Premiers cours« Ma première professeure de chant avait été bouchère charcutière. Je l’ai rencontrée un peu par hasard, alors qu’elle enseignait le piano : mes parents souhaitaient alors que je poursuive l’apprentissage de cet instrument. Après quelques leçons, il s’est avéré que nous nous ennuyions beaucoup toutes les deux. Elle avait fait partie d’un chœur dans sa jeunesse et adorait chanter : elle a proposé de m’apprendre plutôt le chant. J’ai accepté, principalement parce qu’à l’adolescence j’aimais être originale et qu’il me semblait assez singulier de prendre des cours de chant classique à 17 ans… J’ai arrêté de suivre ses cours six mois après et je ne l’ai retrouvée que trois années plus tard. Il y a eu par la suite d’autres professeurs qui ont marqué mon parcours, notamment Jean-Pierre Blivet, chez qui je suis restée dix ans et qui m’a aussi formée à la technique du chant, ainsi que Christine Schweitzer, qui m’a beaucoup aidée dans ma rééducation après des opérations aux cordes vocales en 2002 et 2004. »
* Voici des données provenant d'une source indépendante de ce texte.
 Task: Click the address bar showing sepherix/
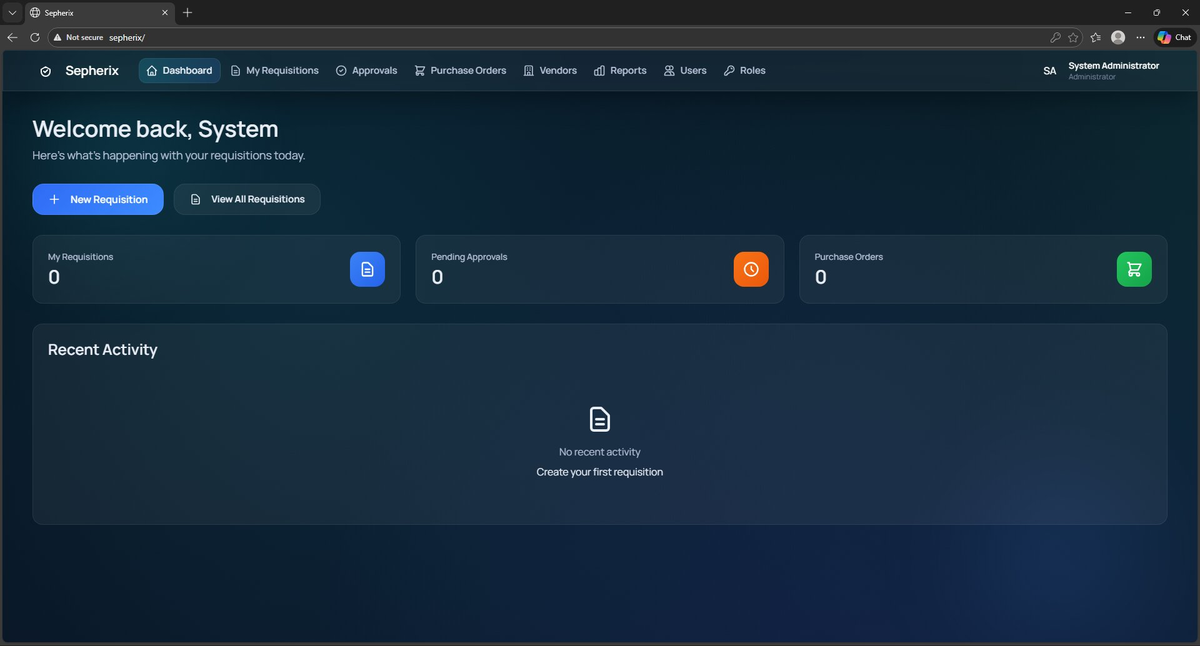pos(127,37)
L’Opéra de Paris« J’ai chanté pendant un an dans le Chœur du Capitole de Toulouse. Ensuite, je suis retournée à Bordeaux, toujours dans des chœurs mais avec le projet de devenir soliste. J’ai participé en 1989 au concours de Voix nouvelles. Après la finale, j’ai trouvé un agent et je suis entrée à l’école de l’Opéra de Paris, qui se situait à l’époque à l’Opéra-Comique sous la direction de Michel Sénéchal. »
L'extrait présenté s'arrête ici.